Mahkemece, dosya üzerinden yapılan inceleme sonunda, taraflar duruşmaya davet edilmeksizin hüküm kurulmuş ise de, dosyanın incelenmesinde mahkemenin taraflarca bildirilen delillerle yetinmeksizin re'sen incelemeye girişerek delil topladığı ve değerlendirdiği, diğer bir ifade ile tahkikat aşamasına ilişkin işlemler yaptığı anlaşılmaktadır.
6100 sayılı HMK'nun 320. maddesinin 1. fıkrasında “mümkün olan hallerde” taraflar duruşmaya davet edilmeksizin karar verileceği düzenlenmiş olup, mahkemece, 23.11.2011 tarihli “Tensip zaptı” başlıklı tutanağının 5, 6, 7, 8, 9 ve 12. bentlerinde belirtildiği üzere re'sen delil toplanmakla, dosyada mevcut delillerin karar verilmesine yeterli görülmediğinin kabulü zorunludur. Bu durumda somut olayda, dosya üzerinden karar verilebilmesi “mümkün olan haller” bulunmadığından, re'sen toplanan delillere karşı davalıya savunma hakkı tanınmadan, taraflar duruşmaya davet edilmeksizin karar verilmesi isabetsizdir.
Yukarıda yapılan açıklamaların ışığında, somut olay itibariyle duruşma açmadan evrak üzerinden karar verilmesi doğru görülmemiştir.
O halde, tarafların karşılıklı iddia ve savunmalarına, dosyadaki tutanak ve kanıtlara, bozma kararında açıklanan gerektirici nedenler ve yukarıda belirtilen ilave nedenlere göre, Hukuk Genel Kurulu’nca da benimsenen Özel Daire bozma kararına uyulması gerekirken, mahkemece, duruşma açılmadan ve taraf delilleri toplanmadan dosya üzerinden karar verilmesine ilişkin önceki kararda direnilmesi usul ve yasaya aykırıdır.

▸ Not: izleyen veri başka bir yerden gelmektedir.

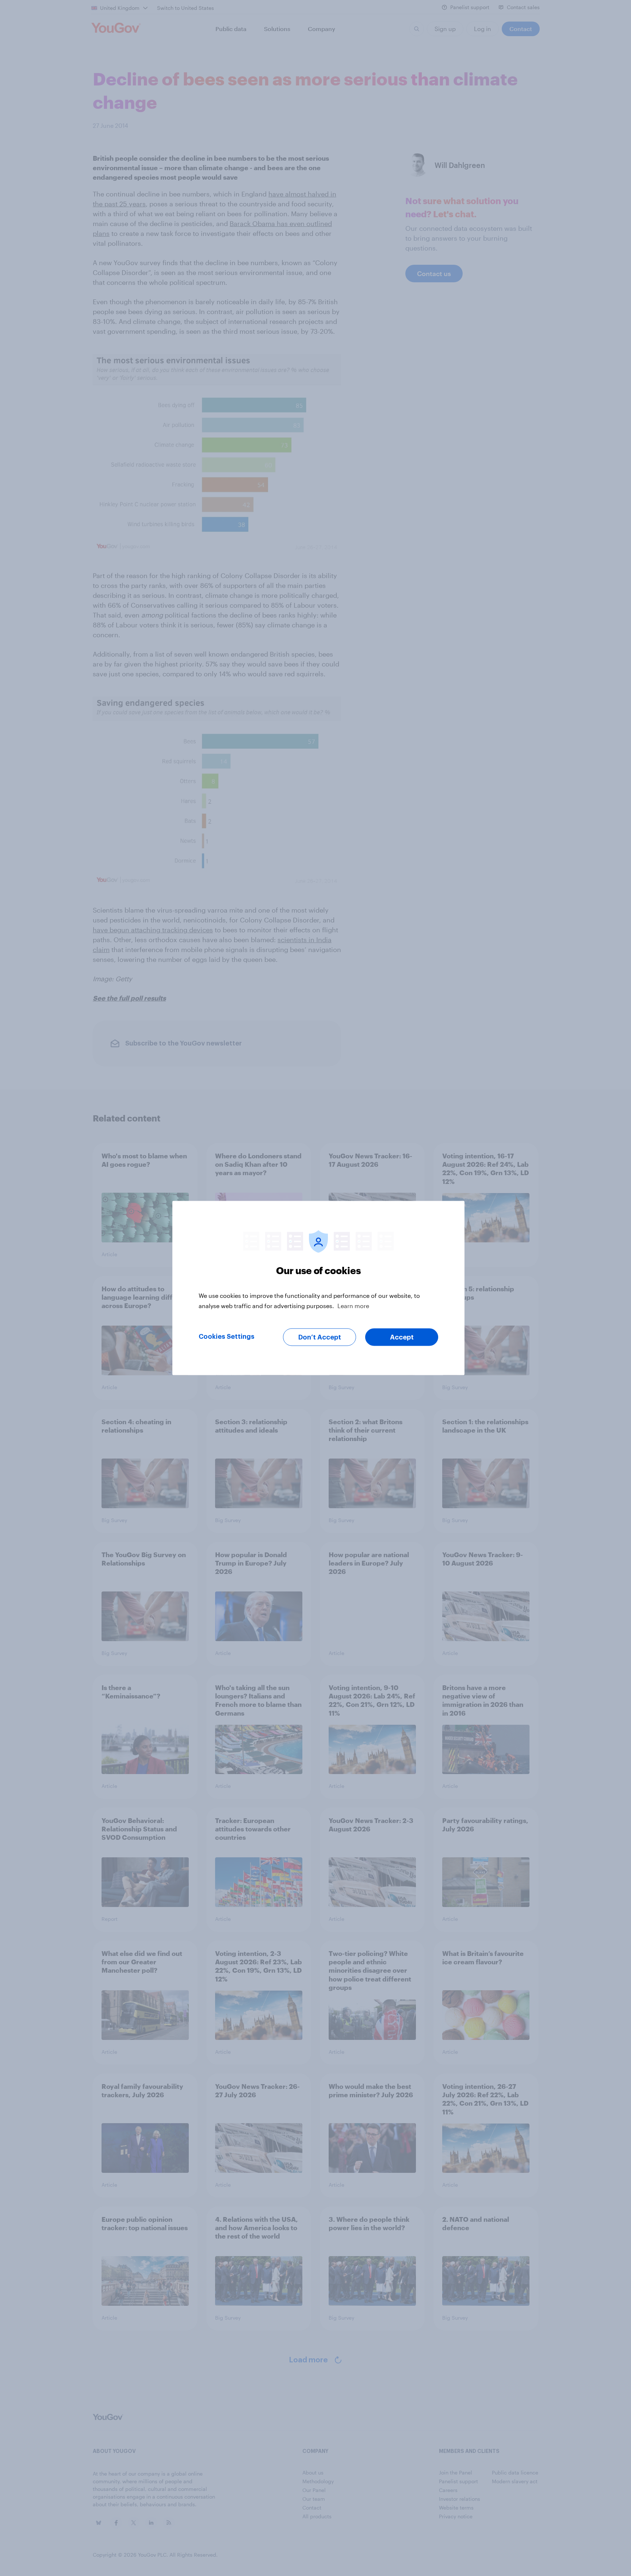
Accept (402, 1337)
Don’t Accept (319, 1337)
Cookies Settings (227, 1336)
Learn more (353, 1305)
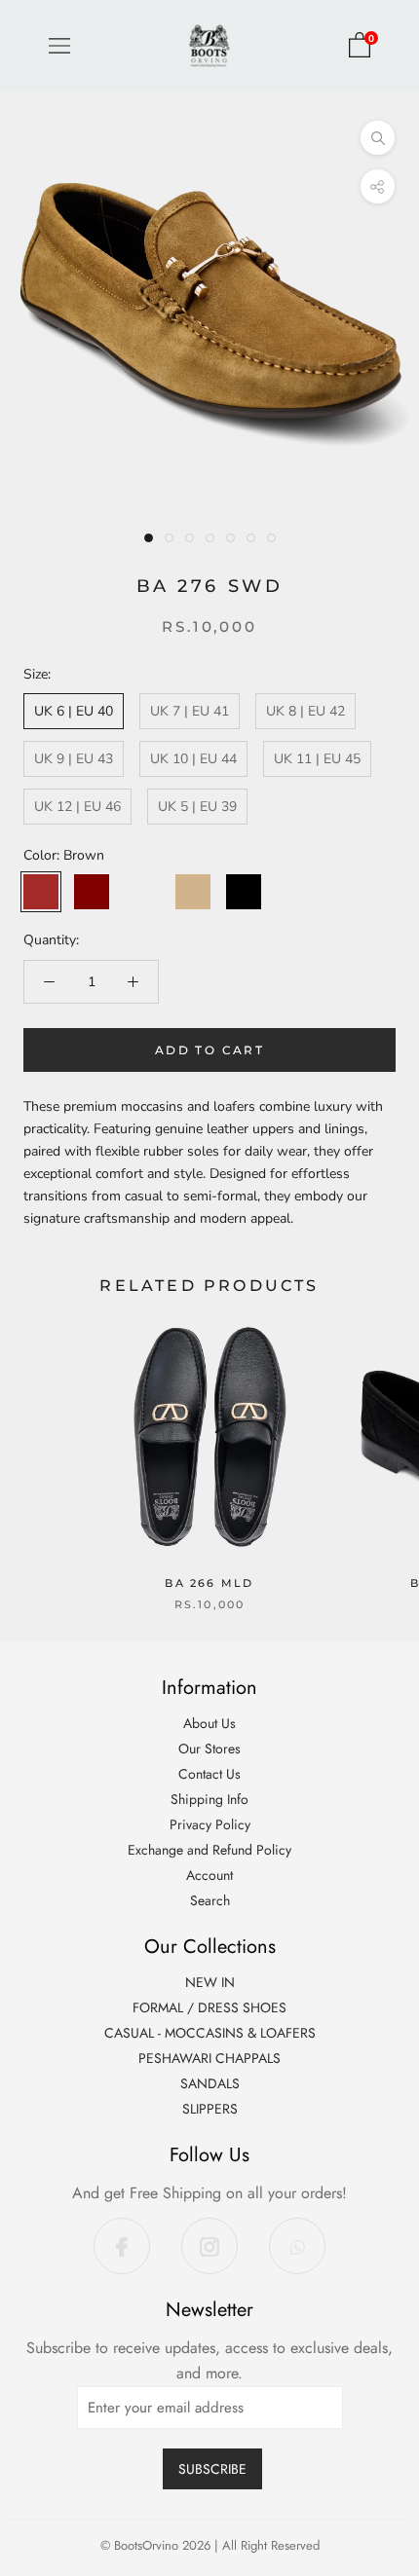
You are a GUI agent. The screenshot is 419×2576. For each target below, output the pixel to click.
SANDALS (210, 2083)
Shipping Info (209, 1799)
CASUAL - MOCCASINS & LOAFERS (210, 2032)
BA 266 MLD (209, 1583)
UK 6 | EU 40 (73, 711)
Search (210, 1900)
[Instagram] (209, 2246)
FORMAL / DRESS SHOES (209, 2007)
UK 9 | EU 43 (73, 759)
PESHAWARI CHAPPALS (209, 2058)
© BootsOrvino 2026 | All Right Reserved (210, 2545)
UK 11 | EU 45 (317, 759)
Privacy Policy (210, 1824)
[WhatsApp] (297, 2246)
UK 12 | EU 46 (77, 806)
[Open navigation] (59, 45)
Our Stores (209, 1748)
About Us (209, 1723)
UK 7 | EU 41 (189, 711)
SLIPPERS (210, 2108)
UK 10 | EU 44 (193, 759)
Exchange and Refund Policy (209, 1849)
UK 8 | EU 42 (305, 711)
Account (209, 1875)
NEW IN (210, 1982)
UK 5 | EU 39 (197, 806)
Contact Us (209, 1774)
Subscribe (212, 2469)
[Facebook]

Bu nedenle direnme kararı bozulmalıdır.
S O N U Ç: Davalı Sosyal Güvenlik Kurumu Başkanlığı vekilinin temyiz itirazlarının kabulü ile, direnme kararının Özel Daire bozma kararında ve yukarıda gösterilen nedenlerden dolayı 6217 sayılı Kanun'un 30. maddesi ile 6100 sayılı Hukuk Muhakemeleri Kanunu’na eklenen “Geçici Madde 3” atfıyla uygulanmakta olan 1086 sayılı Hukuk Usulü Muhakemeleri Kanunu’nun 429. maddesi gereğince BOZULMASINA, 5521 sayılı İş Mahkemeleri Kanunu’nun 8/3. fıkrası uyarınca karar düzeltme yolu kapalı olmak üzere, 30.04.2014 gününde oybirliği ile karar verildi.